*** Records for this exercise
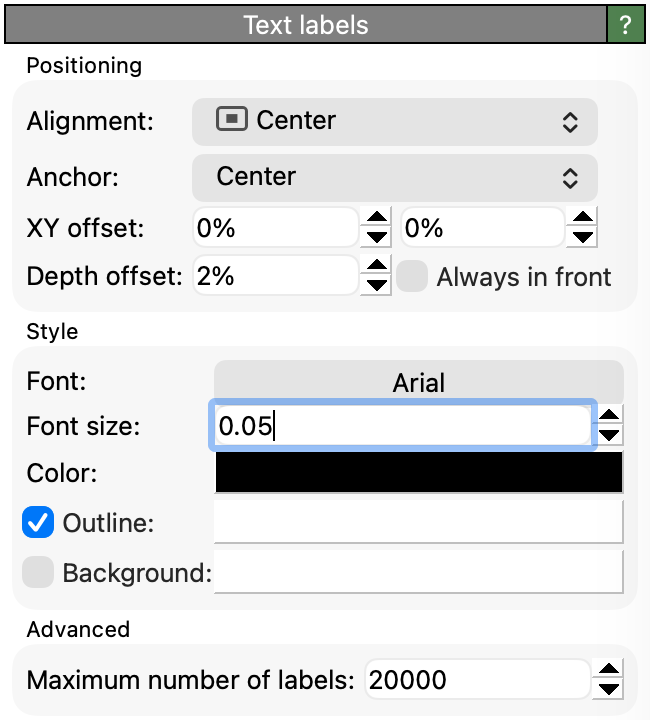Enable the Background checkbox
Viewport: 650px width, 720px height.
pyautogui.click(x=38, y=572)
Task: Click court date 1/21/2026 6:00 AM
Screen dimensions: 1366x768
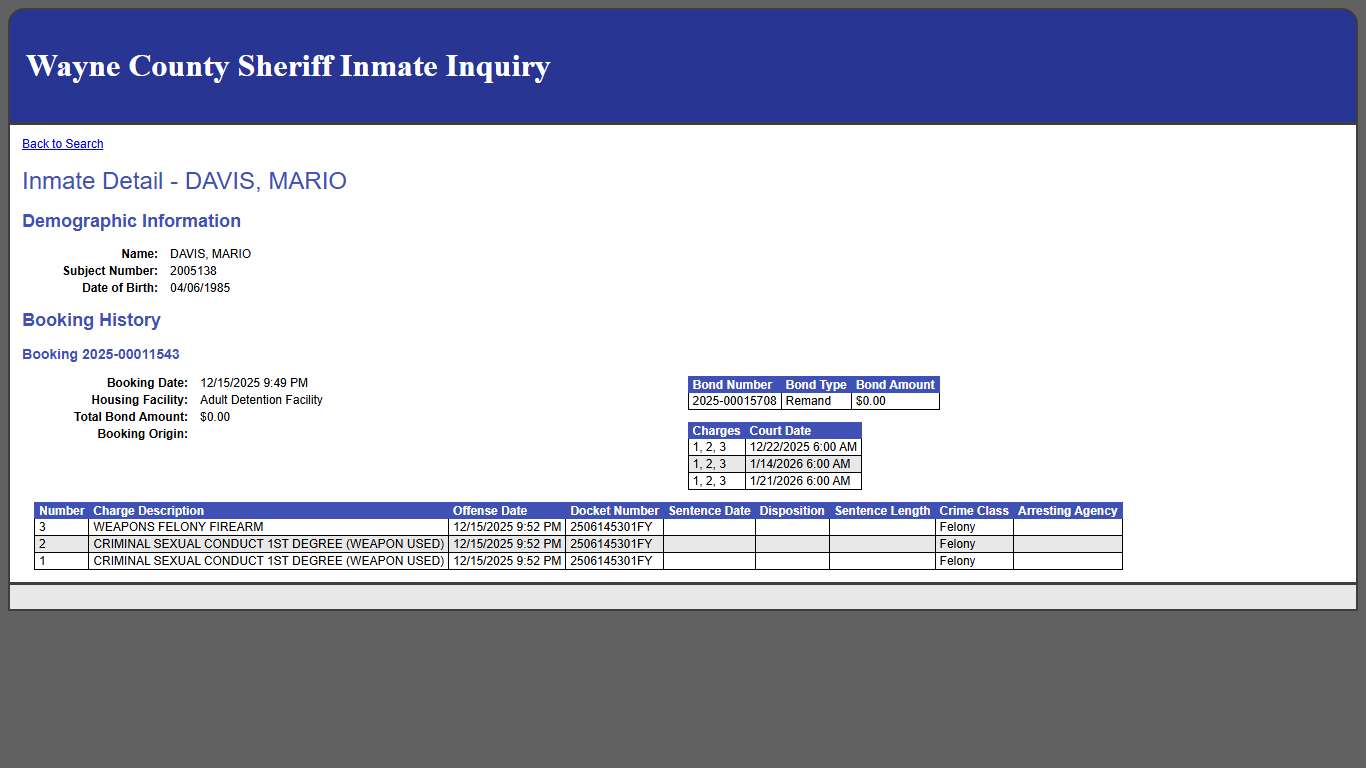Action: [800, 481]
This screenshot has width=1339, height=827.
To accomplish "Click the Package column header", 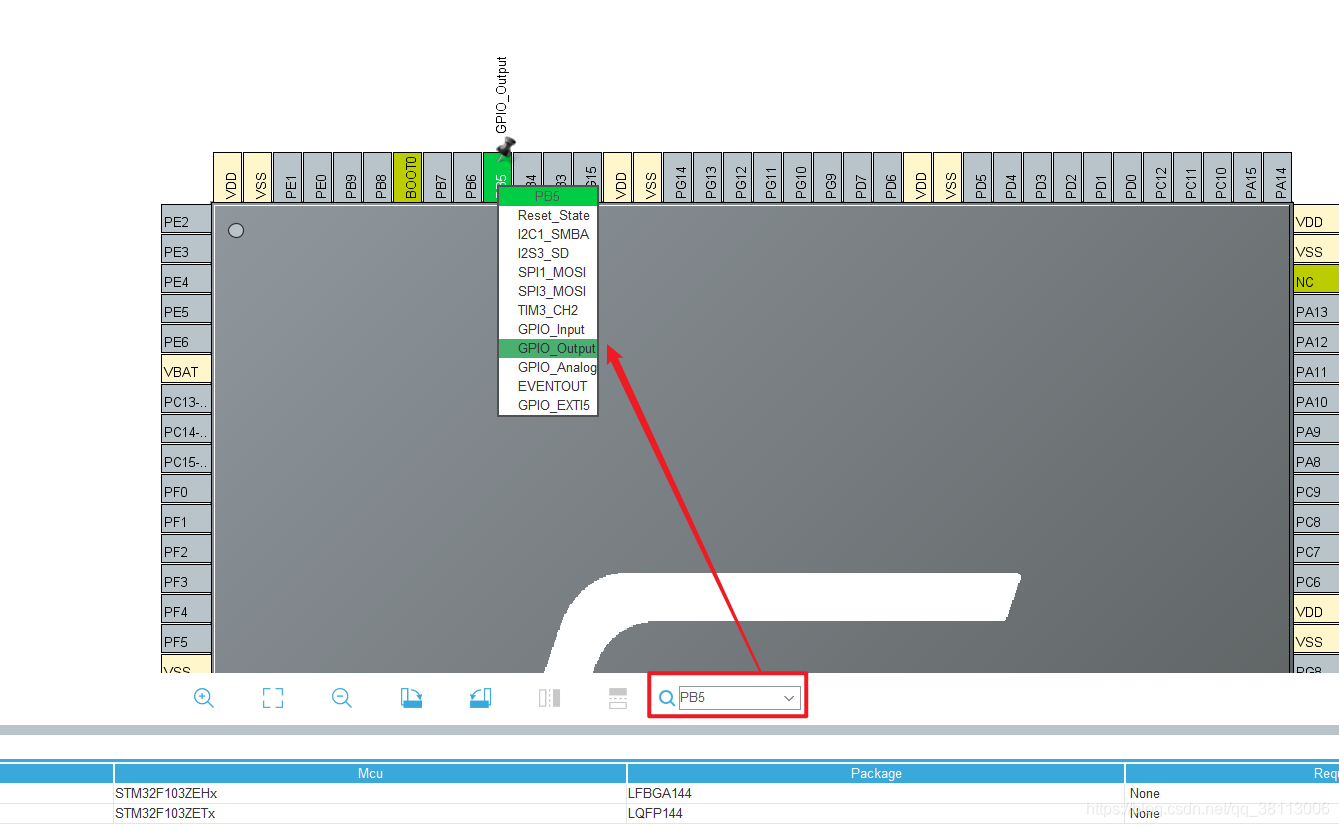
******
*** Records for this exercise
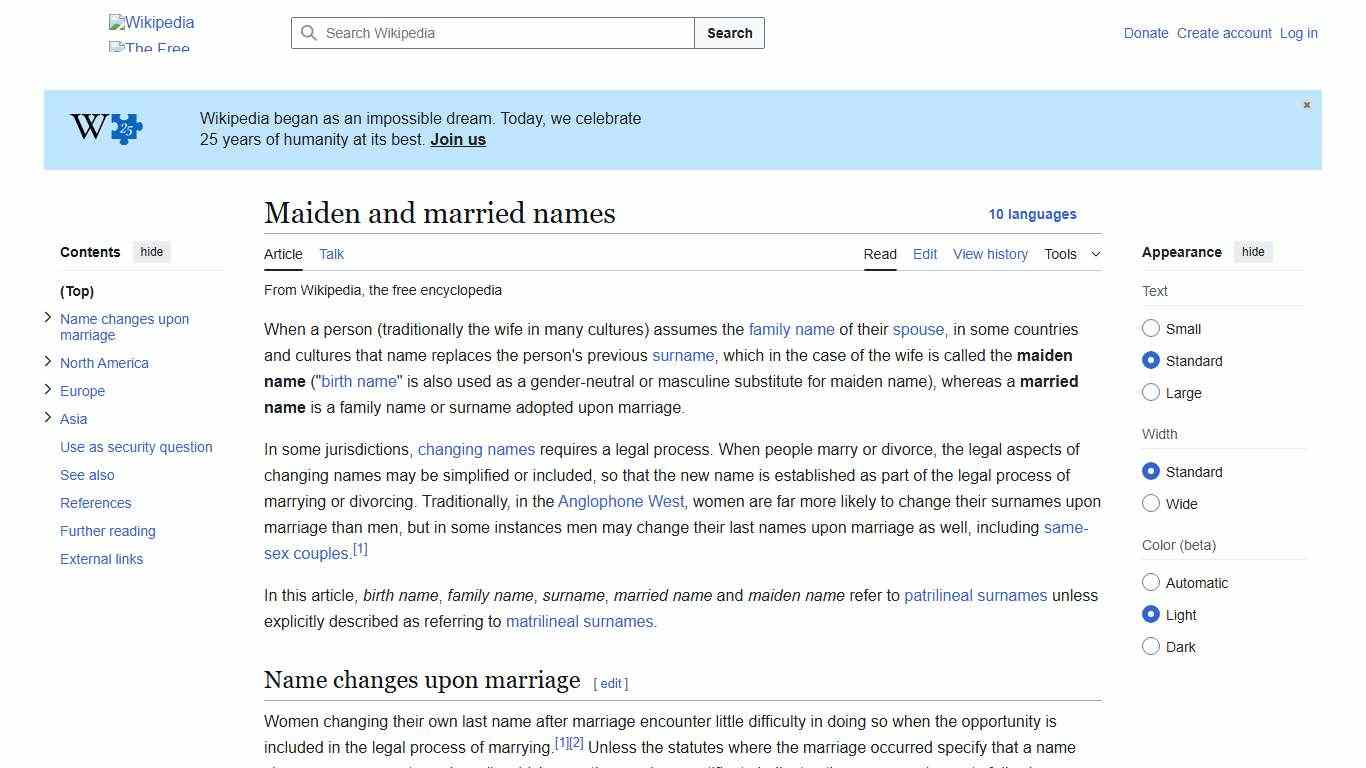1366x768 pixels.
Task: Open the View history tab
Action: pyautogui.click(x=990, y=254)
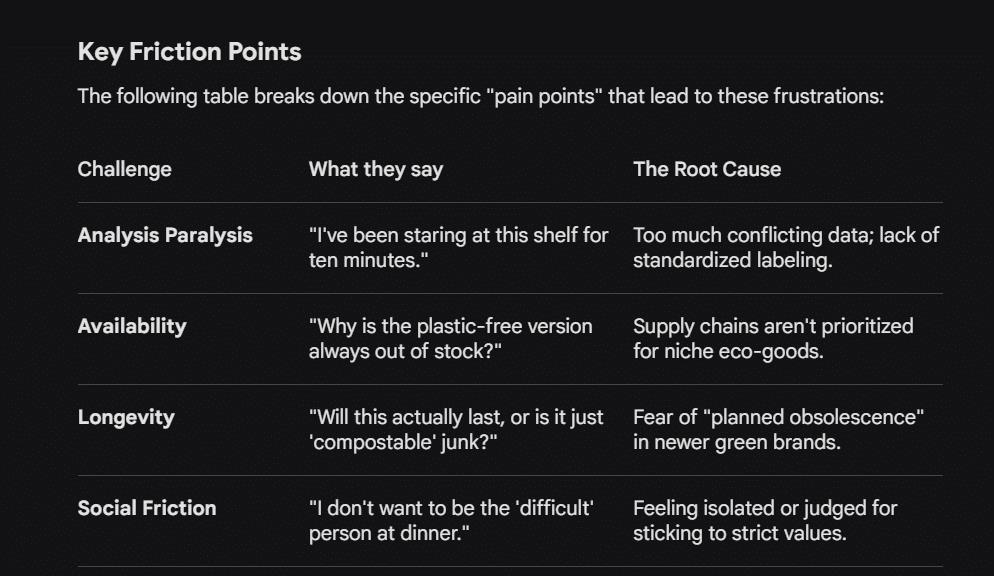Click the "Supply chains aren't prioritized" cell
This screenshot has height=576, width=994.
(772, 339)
******
What to produce. Beginning with the line that contains "Task: Click court date 1/21/2026 6:00 AM", write out the lines of the material above exactly, and end with the line that contains "the Package column". Omit the pictures.

Completed task.
Task: Click court date 1/21/2026 6:00 AM
Screen dimensions: 1366x768
Action: [800, 481]
This screenshot has width=1339, height=827.
To accomplish "Click the Package column header", 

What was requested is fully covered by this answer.